My grandmother’s basement is, and will always be, where things go to die. Going into grandma’s basement is always an adventure. You never know what joy or heartbreak you will uncover. It’s truly a place where the living meets the dead.
There is one (unspoken) rule to grandma’s basement: it’s never to be spoken of. Our entire family knows the history of the basement and utilizes it when necessary, but we never really talk about it. The history of the basement is a pretty long one, but i’ll give you a sweet summary: It didn’t always serve as a place to house the dead, quite the opposite actually. Grandma’s basement was once a place of beauty. Growing up, I remember my grandfather guiding me to the basement during the warm summer to pick out a shovel and help in the garden. The basement was our first stop before riding the lawn mower, or as I grew older, fixing up cars. But as the years passed, a lot of good times were met with an overwhelming amount of bad. I grew sicker with Crohn’s. My mother? Schizophrenia, and soon my grandparents would be diagnosed with their own chronic, debilitating conditions. The basement, much like the garden, became a desert of dried up hope and lost memories.
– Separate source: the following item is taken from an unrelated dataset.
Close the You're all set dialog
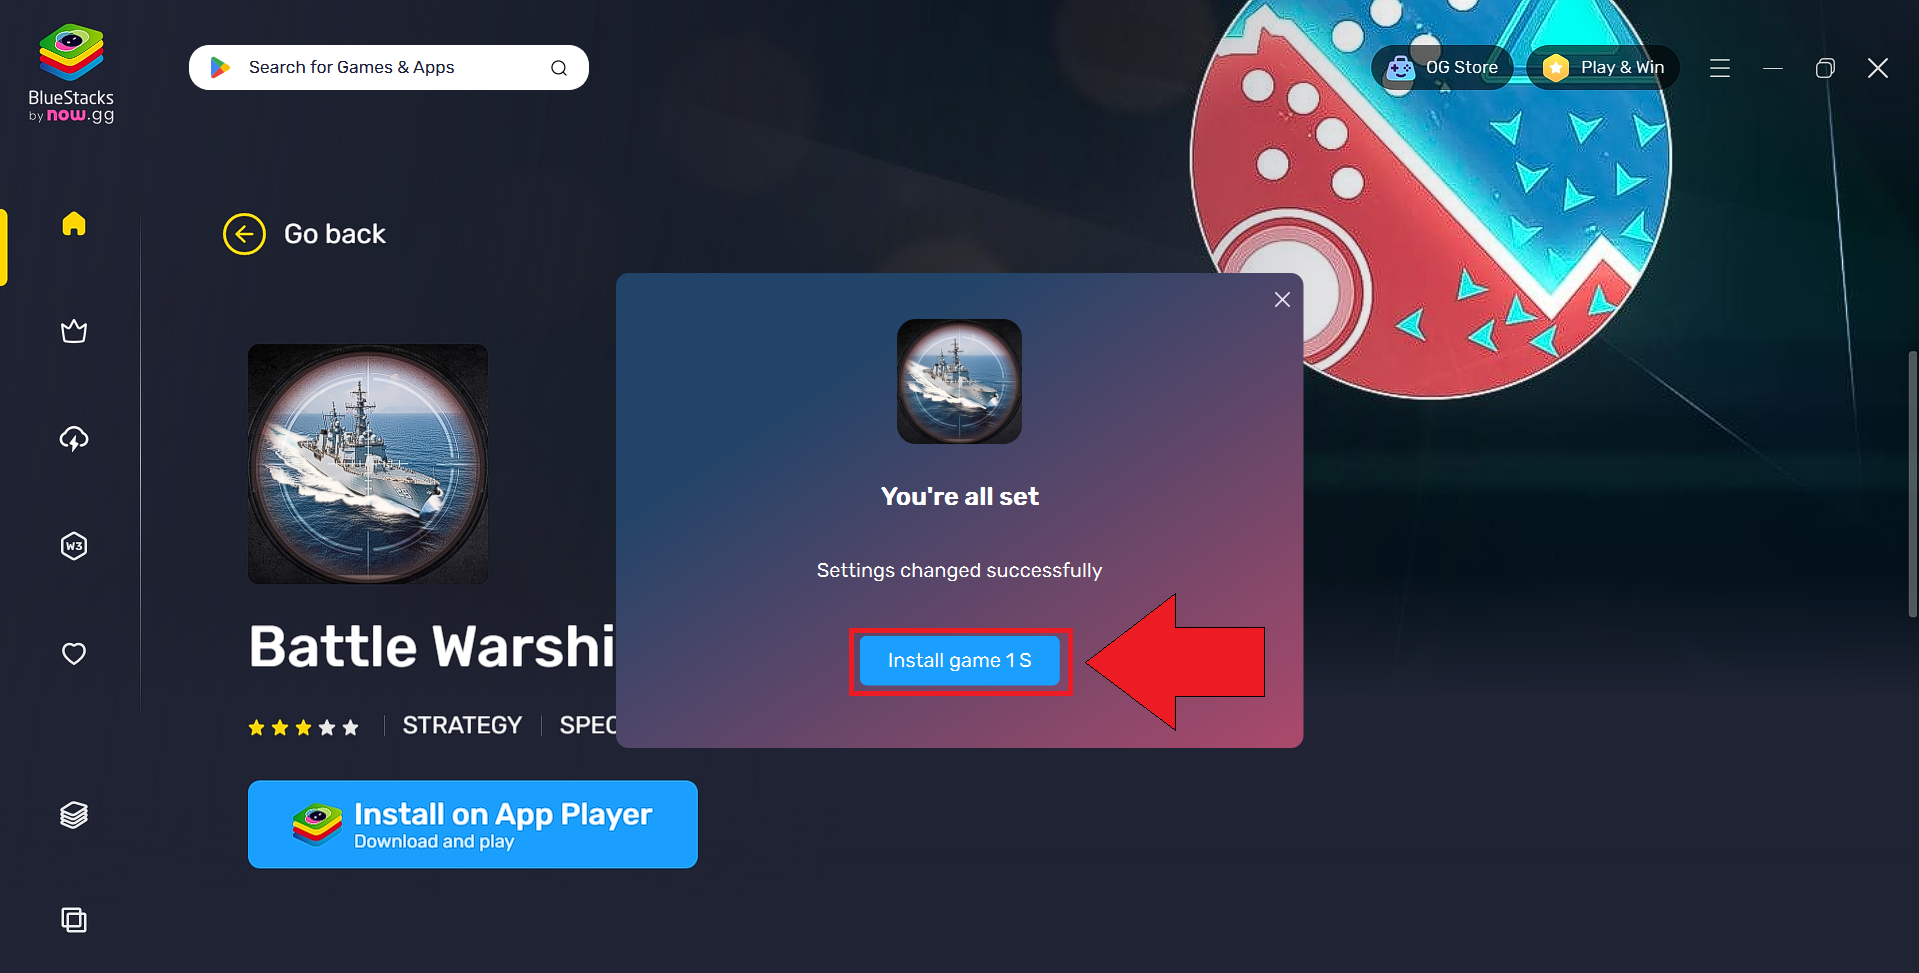The height and width of the screenshot is (973, 1919). point(1282,300)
I journeyed into my grandmother’s basement for one reason and one reason only: retainers. Was my journey successful? Well, yes and no.
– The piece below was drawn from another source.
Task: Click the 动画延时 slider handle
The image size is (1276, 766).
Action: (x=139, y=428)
Years ago I went through the most trying, traumatic experiences of my life. A mix of miscarriage and heartbreak, along with an overwhelming battle with depression. After my miscarriage I chose to bury my sorrow, along with my painful memories, deep within grandma’s basement. Other mothers could have certainly benefited from the very things I chose to suffocate underground, but frankly, I felt it was wrong. I despised the idea of cursing another hopeful mother with the very items that brought me so much pain. I’d tried a few times to get them off of my hands, but ultimately, they’d be hit with the same fate as many other things in my life: the basement.
Friendships, lost loves, childhood memories, the possibilities of what you may uncover are limitless. The ocean of memories within this basement run long before my pain, in-fact, many of the memories here were made long before I was. Every box, every bag, representing another era in someone’s life. Another dream, another friend, another love that was once so powerful, so pivotal, we made the conscious decision to grasp what was left of it and hold on eternally.
I said my journey wasn’t successful because I never found my retainers. To be honest, I likely never will. Every year or so I will return down to the basement using the same excuse and ultimately, discover the same truth. — But in many ways, it was successful. Every time I go into that basement I discover something new about myself or a loved one. This time was no different. I discovered who I was at the time of my loss. I found old dishes that were given to me by an amazingly generous woman I’d met for the first time. I found hand-me-downs and even a beautiful dress, I presume for a wedding. – Things I once chose to bury so deep in my mind, I almost began to wonder if these memories were mine at all. I seem so distant from the person I once was. On one hand, I have a burning desire to know this young lady, and on the other, I rejoice in the fact that she is gone.
As I gaze upon the items that once brought me joy, then sadness: the dress, the crib, the rocking chair, I question myself, “what is it that you’re feeling now?” The only word that could come to my mind was: indifferent. I had no feelings for this time in my life or the person I once was. — But as I look around the basement, breathing in the time that has passed and all of the lessons that lay within each stowed away box, all I could feel is gratitude.
To be honest, I don’t know what I believe anymore. Whether it’s God, an “energy,” a force within the universe… whatever it is, I am grateful for “it.” I am grateful for growth and living in the present, as opposed to the past. I am grateful for what is for me and grateful that what is not will be removed from my life. I am grateful for this life and while everything seems so big in the moment, looking around this basement, makes it all seem so small. As though everything I’ve gone through is nothing new. As if my ancestors have carried an even heavier burden than my own and have stored all of the lessons here. For me to understand that, just as they have, I too shall overcome.